UN reform needs to promote global governance


8-9/2005
 

Second World War:
A forgotten chapte

The 60th anniversary of the end of the war underlined it yet again: the Second World War is still perceived in Germany as a European conflict. The fact that the world war did not end in Asia until the Japanese surrendered on August 15,1945 is largely ignored. Yet the killing fields of Asia claimed millions of lives.

Across the Middle East, Africa and Oceania, nearly every country was affected by the war. Even Latin America felt the impact of this global battle. Millions of Africans and Asians were drafted in by both sides – as soldiers, bearers and forced labour – and then forgotten after the war ended.

Now, that gap in public perception has been finally plugged, and the credit goes to a group of journalists in Cologne. After a decade of research, they have published a book documenting the role and plight of the Third World in the Second World War. The team of authors has suceeded in giving a voice to the forgotten victims.

Many contemporary witnesses tell their stories. They recount battlefield experiences, describe the rigours of slave labour in the jungles of Burma, report the humiliating treatment meted out by officers of the colonial powers and tell of the broken freedom promises after the war was over. In Algeria, for example, on the day the war ended in Europe, French troops mowed down as many as 45,000 people who had taken to the streets to demonstrate for independence.

From the viewpoint of the colonised, it was sometimes hard to define the fronts between friend and foe. The French colonies in Africa, for instance, started out fighting the Germans but when the Vichy government was installed, most of them switched to the side of the Axis Powers. Only the Central African territories took orders from de Gaulle from the outset.

In the Middle East, many Arabs sympathised with Germany because of Hitler's anti-jewish progromes.

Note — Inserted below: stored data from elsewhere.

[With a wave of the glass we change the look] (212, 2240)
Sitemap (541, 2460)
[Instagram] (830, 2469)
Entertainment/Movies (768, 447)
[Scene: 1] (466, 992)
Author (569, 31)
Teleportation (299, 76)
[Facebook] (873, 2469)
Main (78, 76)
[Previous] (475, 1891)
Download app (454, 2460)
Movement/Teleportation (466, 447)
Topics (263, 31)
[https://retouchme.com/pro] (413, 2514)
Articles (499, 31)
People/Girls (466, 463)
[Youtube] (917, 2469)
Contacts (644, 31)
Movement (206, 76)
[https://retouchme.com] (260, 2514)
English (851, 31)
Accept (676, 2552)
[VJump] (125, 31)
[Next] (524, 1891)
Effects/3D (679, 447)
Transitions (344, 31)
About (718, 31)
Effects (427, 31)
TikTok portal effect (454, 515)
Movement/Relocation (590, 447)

Prominent leaders like the Mufti of Jerusalem conspired with Berlin against England. In Iraq, a coup was staged in 1941 to oust the pro-British government and clear the way to India for the Nazis.

In India, there was the colourful story of Bengali freedom fighter Subhas Chandra Bose. This was a former president of the National Congress, who made a pact with Germany and Japan in the hope of thus liberating the subcontinent from the yoke of British rule.

This book does a great deal to improve Germans’ understanding of the colonial history of Asia and Africa. It shows how the desire for independence and equality grew from the experience of war and how the war economy created economic structures that still hinder development today.

But most of all, this important book shows the history of the world war from the perspective of the colonised nations – nations whose war dead have still not been paid the respect they deserve.